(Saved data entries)

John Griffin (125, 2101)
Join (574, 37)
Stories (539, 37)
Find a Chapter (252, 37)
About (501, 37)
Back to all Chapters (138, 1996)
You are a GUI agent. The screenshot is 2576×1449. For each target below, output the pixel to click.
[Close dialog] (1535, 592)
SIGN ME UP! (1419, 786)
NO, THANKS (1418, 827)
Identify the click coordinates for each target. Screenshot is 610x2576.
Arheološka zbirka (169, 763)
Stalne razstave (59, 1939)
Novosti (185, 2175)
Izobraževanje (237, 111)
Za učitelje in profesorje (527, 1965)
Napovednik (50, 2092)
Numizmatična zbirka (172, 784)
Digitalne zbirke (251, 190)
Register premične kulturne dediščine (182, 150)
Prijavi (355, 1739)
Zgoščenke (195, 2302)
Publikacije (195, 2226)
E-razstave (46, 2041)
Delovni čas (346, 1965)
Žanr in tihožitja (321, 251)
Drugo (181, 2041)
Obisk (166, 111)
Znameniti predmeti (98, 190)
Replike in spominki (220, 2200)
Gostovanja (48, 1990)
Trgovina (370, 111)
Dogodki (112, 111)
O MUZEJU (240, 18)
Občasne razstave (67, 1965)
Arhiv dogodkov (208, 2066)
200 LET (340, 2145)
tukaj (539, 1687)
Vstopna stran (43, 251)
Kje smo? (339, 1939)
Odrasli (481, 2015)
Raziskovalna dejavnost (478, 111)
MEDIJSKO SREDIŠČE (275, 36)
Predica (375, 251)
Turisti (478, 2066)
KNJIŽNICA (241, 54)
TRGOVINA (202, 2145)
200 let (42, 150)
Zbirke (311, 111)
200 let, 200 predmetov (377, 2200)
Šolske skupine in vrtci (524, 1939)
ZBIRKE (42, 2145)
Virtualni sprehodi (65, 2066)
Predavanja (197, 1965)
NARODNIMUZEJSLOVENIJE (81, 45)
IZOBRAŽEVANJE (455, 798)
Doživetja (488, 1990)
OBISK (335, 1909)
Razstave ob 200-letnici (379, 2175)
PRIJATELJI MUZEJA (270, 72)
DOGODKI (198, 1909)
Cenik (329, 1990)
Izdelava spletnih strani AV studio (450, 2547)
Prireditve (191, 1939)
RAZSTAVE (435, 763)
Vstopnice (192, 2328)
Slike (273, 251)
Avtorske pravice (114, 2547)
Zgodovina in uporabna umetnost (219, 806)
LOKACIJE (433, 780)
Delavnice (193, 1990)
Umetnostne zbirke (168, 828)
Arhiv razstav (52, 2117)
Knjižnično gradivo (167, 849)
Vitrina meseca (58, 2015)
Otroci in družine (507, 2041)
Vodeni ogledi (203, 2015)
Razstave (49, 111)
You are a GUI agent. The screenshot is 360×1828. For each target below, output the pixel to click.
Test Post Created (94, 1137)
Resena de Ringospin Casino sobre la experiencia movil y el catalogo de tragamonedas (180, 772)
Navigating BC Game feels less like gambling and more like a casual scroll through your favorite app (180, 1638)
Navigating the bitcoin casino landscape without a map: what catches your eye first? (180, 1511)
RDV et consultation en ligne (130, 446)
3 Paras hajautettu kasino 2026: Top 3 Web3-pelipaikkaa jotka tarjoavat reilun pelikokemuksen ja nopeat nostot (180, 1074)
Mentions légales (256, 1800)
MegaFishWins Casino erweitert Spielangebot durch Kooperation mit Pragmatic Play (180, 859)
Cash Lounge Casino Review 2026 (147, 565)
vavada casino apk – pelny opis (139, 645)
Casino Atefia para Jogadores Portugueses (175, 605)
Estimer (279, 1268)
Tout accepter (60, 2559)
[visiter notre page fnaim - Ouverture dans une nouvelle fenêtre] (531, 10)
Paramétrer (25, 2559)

What to do :: Wherever the string "Navigating" appears in the records, copy the whole line.

Response to this exercise ::
Navigating BC Game feels less like gambling and more like a casual scroll through your favorite app (180, 1638)
Navigating the bitcoin casino landscape without a map: what catches your eye first? (180, 1511)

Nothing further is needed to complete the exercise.